WASHINGTON, Aug. 3, 2016 – A federal appeals court will hear arguments for a second time on whether FDA should release detailed information on egg production in Texas. And this time around, the result could be different.

The 9th Circuit Court of Appeals decided today to grant the Animal Legal Defense Fund’s petition for rehearing en banc, which means that a panel of 11 judges – not the usual three – will hear the case.

In April, the appeals court ruled that Magistrate Judge Elizabeth Laporte’s August 2013 decision in favor of FDA was the correct one. Laporte found that ALDF had no right under the Freedom of Information Act (FOIA) to know the total hen population in Texas, the number of hen houses and additional details, because public release of that information would place egg producers at risk of underbidding by competitors.

FDA had redacted – essentially, crossed out – information on 277 of the 398 pages it released to ALDF. Laporte ordered FDA to disclose the number of hens per cage but upheld the agency’s decision to keep other information under wraps, including the number of floors per hen house, the number of cage rows per house and the number of cage tiers per house.

But even as they affirmed Laporte’s opinion, the three appellate judges also included an unusual addendum, urging the 9th Circuit to consider the case en banc.

The reason? They felt it was time for the 9th Circuit to review its legal standard for reviewing FOIA decisions made by district courts. The court’s current standard requires it to find “clear error” in the lower court’s reasoning in order to reverse a decision – an extremely deferential standard.

“That peculiar standard means that a dispute of material fact does not necessarily defeat summary judgment,” 9th Circuit Judges Susan P. Graber, Kim McLane Wardlaw and Mary H. Murguia said in their concurrence.

In general, the 9th Circuit reviews district court decisions de novo, meaning that it is taking a new look at the evidence without deferring to the lower court’s judgment on the facts.
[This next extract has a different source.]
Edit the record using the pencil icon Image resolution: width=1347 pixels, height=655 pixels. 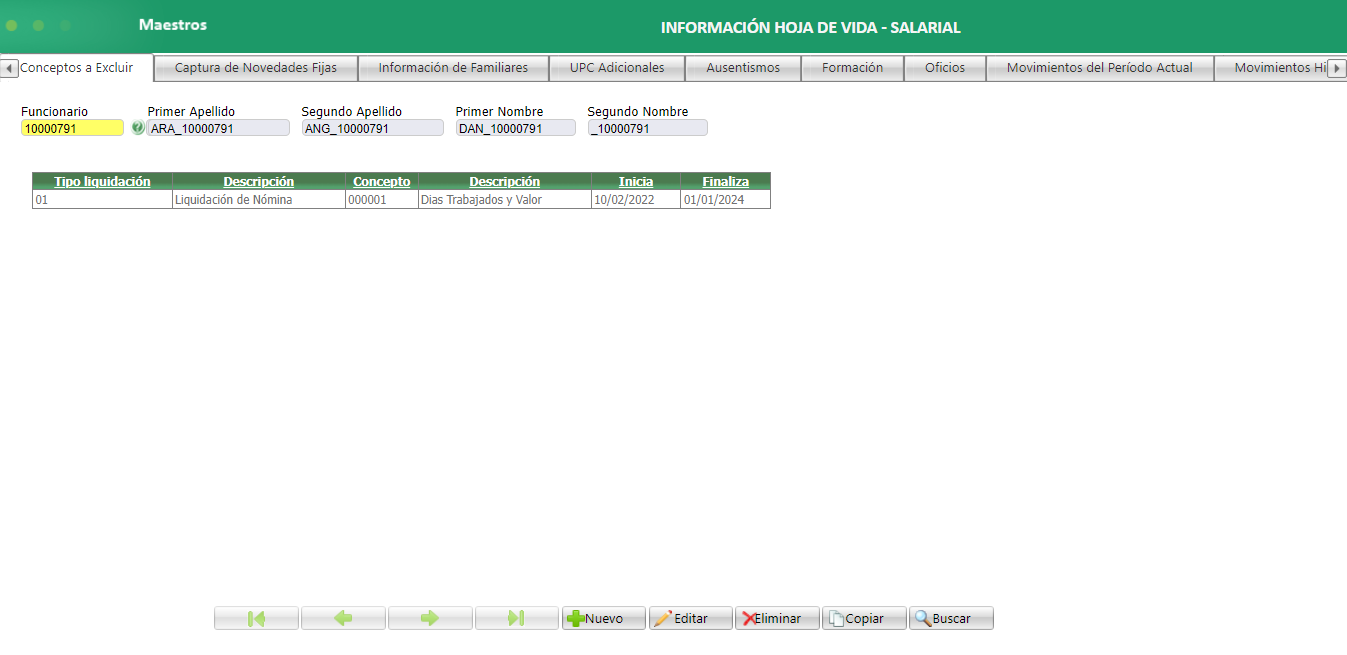coord(690,617)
“Even if we assume that the sensitive nature of documents withheld under a FOIA exemption calls for deference in some contexts, why we defer to the district court in cases such as

this one . . . remains unclear,” 9th Circuit Judges Susan P. Graber, Kim McLane Wardlaw and Mary H. Murguia said in their concurrence.

In this case, “the factual inquiry on which the summary judgment turns  . . . does not depend on a review of withheld information,” they said, but on the effect that release of the data would have.

“De novo review would be consistent with our usual summary judgment standards,” the judges said in their concurrence.

“The Animal Legal Defense Fund is optimistic we’re on the right side of the argument and the 9th Circuit will recognize we’re on the right side,” said ALDF staff attorney Christopher Berry.

“Fundamentally, I think the case is about the right of citizens to contest government redaction of information under FOIA,” he said.

ALDF contends that release of the hen numbers won’t harm egg producers, because the information is already available from other sources. Laporte, Berry said, gave more weight to declarations submitted by the government’s experts than she did to the ones submitted by ALDF.